It’s rare that a modern scifi movie shows you something you’ve truly never seen before, but that happens a lot in Luc Besson’s Valerian and the City of a Thousand Planets. There’s innovative action, wondrous landscapes, creepy aliens, awesome weapons and technology, all of which combine to create a massive, magnificent universe. Unfortunately, all the focus on the setting causes Valerian’s story to suffer.
Besson is so transfixed by the world he’s created that he’s often much more interested in showing it to you than telling an interesting story. So while many moments of Valerian are masterful—there’s a chase scene in a market that will blow your mind—once the film finishes its brisk first act, Besson pumps the brakes considerably and the lack of a strong plotline begins to show. What started as a intergalactic joyride quickly becomes a bunch of people standing around and talking, peppered in with visually impressive, but ultimately empty, tangents.
These tangents fill the second half of the film, mostly revolving around special operatives Valerian (Dane DeHaan) and Laureline (Cara Delevingne), essentially playing a pair of intergalactic mercenaries. Their will they/won’t they relationship and sexual tension almost works against the movie, as their awkwardness borders on the uncomfortable. Eventually, their chemistry begins to work within the film’s universe. But no matter how much the film explores them, Valerian and Laureline almost always seem more like set dressing rather than a reason for watching the movie.

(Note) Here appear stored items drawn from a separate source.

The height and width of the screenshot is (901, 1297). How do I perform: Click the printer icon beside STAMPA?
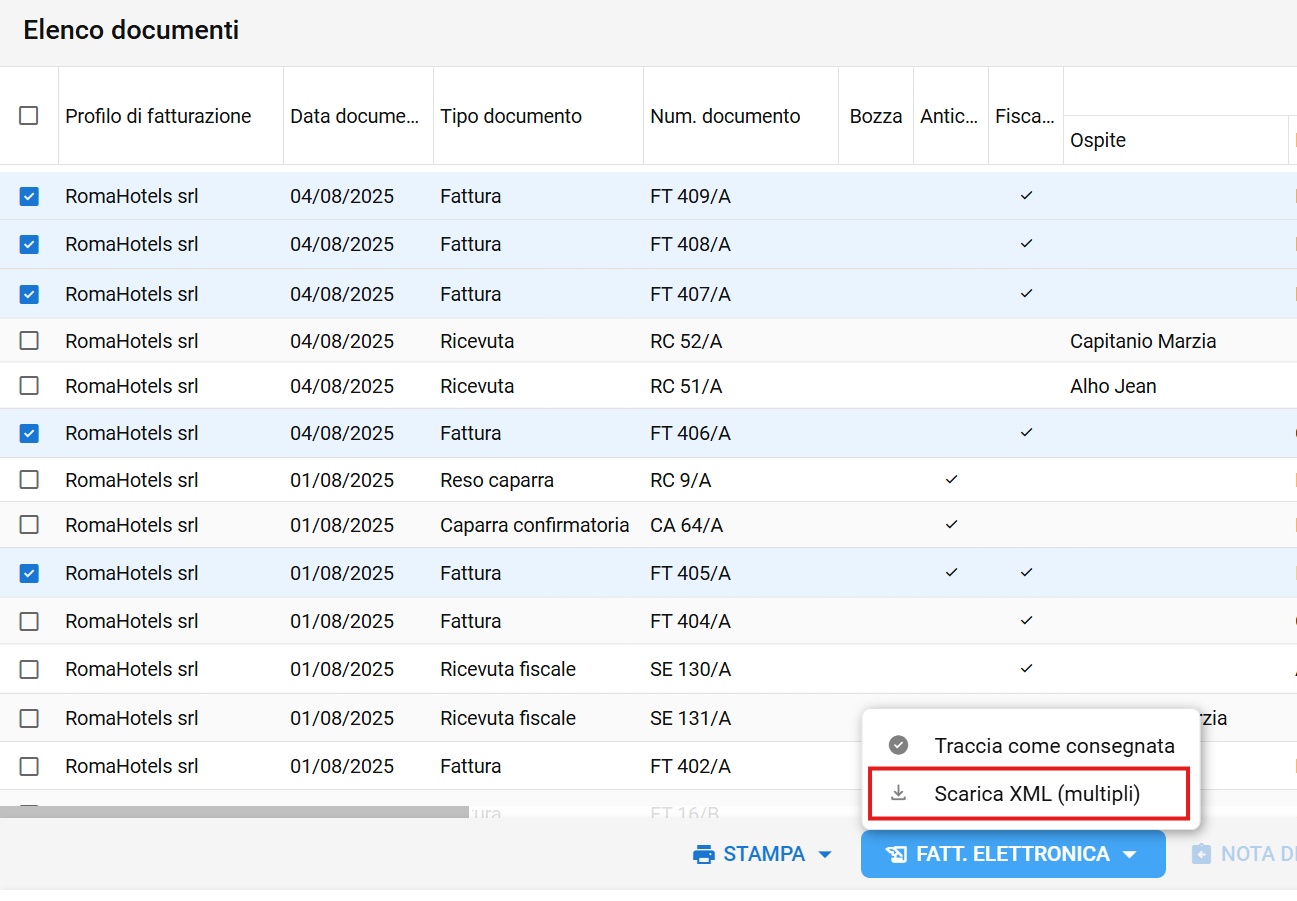click(704, 854)
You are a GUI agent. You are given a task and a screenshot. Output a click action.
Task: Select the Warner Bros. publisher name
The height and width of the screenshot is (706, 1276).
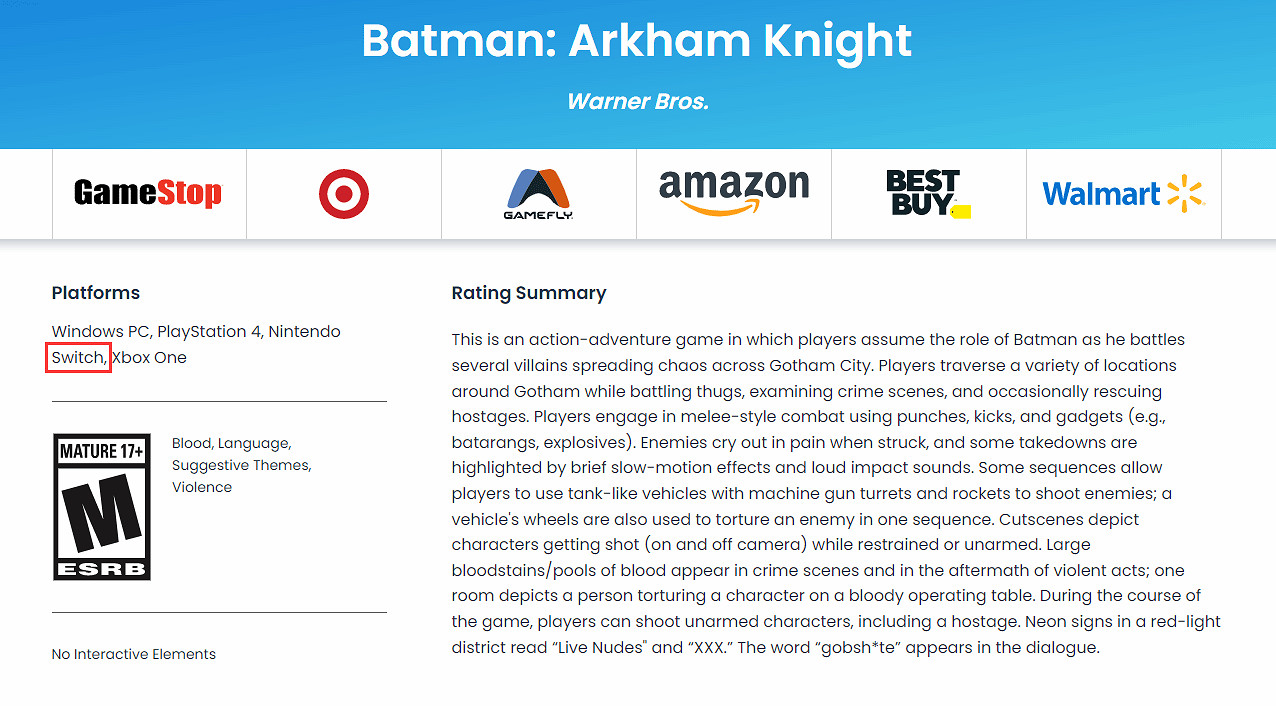point(637,101)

They end up feeling like tour guides to the universe of the film, especially once Besson shoves the main story in the back seat to accomodate those weird, aforementioned tangents, many of which feature Valerian and Laureline being separated and reunited over and over again. The main plot is so abandoned it almost feels pointless. You basically stop caring about the plot you were following because it gets shoved to the side in favor of these weird side stories.
To be fair, while these side stories are weird—one includes a memorable turn from singer Rihanna—they’re still interesting. Besson knows he has a lot of cool things to show audiences, and he wants to show them all. But each strand feels like a cool episode of a show rather than a cohesive part of a movie. And by the time the main plot stuff comes back to the forefront, so much time has passed that the film is forced to explain everything in a huge exposition dump with a bunch of characters standing around in a single room. After a movie whose best parts are exploring this alien-filled, wild universe, the seemingly static ending feels almost insignificant. It misses the majesty the film is certainly capable of.
And yet, Valerian and the City of a Thousand Planets still works, albeit in its own offbeat way. The visuals, especially in 3D, are some of the best you’ll see this summer. Besson’s penchant for incredible action is there at all times. As a showcase for a new scifi universe, there’s rarely been better. It’s just the most important stuff—character, emotion, plot—is overshadowed by that universe. That’s what keeps Valerian from being great... but damned if it isn’t a fun watch.
Valerian and the City of a Thousand Planets opens July 21.